# Unlock Nokia 6300 phone



## Happy Girl (12 Aug 2011)

My son has broken his phone & his pal has given him an old Nokia 6300 phone to use. Problem is its on the vodafone network & my son is with meteor. Is there any cheap or better still free way to unlock the phone.


----------



## PaddyBloggit (12 Aug 2011)

I've used this crowd:

http://www.unlocking.com/Phones-We-Unlock.html

(No connection)


*Edit:*

This is the last crowd I dealt with:

http://www.mobilecode.co.uk/

I had my code within 24 hours. Cost approx €20 to unlock.


----------



## alexandra123 (12 Aug 2011)

Get the pal to contact Vodafone and they should be able to unlock it for you. They will do it free of charge , but they might not give you the code straight away.


If any of you are already on the vodafone network, then just get them to ring up. I dont think it has to be the original owner.


----------



## Guest105 (12 Aug 2011)

Happy Girl said:


> My son has broken his phone & his pal has given him an old Nokia 6300 phone to use.

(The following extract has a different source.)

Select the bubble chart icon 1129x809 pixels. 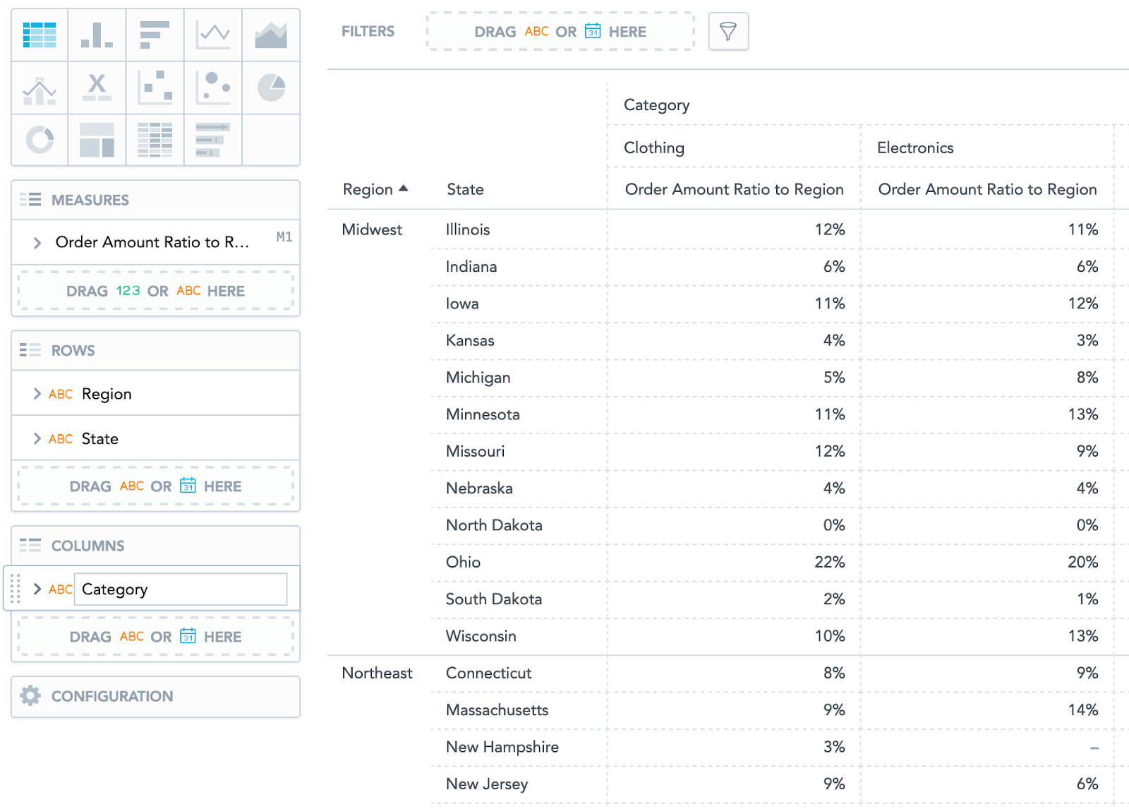[213, 88]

Problem is its on the vodafone network & my son is with meteor. Is there any cheap or better still free way to unlock the phone.



A tip I learned on AAM is to ring Meteor and tell them you want the unlocking code for the phone as you are going to another country for a couple of months and you want to be able to use a local sim card.


----------



## alexandra123 (13 Aug 2011)

> A tip I learned on AAM is to ring Meteor and tell them you want the unlocking code for the phone as you are going to another country for a couple of months and you want to be able to use a local sim card.


 
Th above will only work, if you contact the originator of the phone lock. Meteor can only unlock phones locked by meteor, vodafone can only unlock phones locked by vodafone. Meteor should not have the unlock code for a vodafone lock. They will have an unlock code for that phone, but it wont work - as it is not the vodafone unlock number.


----------



## Guest105 (13 Aug 2011)

alexandra123 said:


> Th above will only work, if you contact the originator of the phone lock. Meteor can only unlock phones locked by meteor, vodafone can only unlock phones locked by vodafone. Meteor should not have the unlock code for a vodafone lock. They will have an unlock code for that phone, but it wont work - as it is not the vodafone unlock number.



you are correct I meant to say contact vodafone


----------



## DrMoriarty (13 Feb 2012)

I've used the third option described here without any difficulties, but your mileage may vary. I think it only works with the older dc4-type 'phones (of which the 6300 is one).


----------



## mark1 (11 Mar 2012)

DrMoriarty said:


> I've used the third option described here without any difficulties, but your mileage may vary. I think it only works with the older dc4-type 'phones (of which the 6300 is one).



Used this option yesterday, worked first time, cost nothing, thank you very much


----------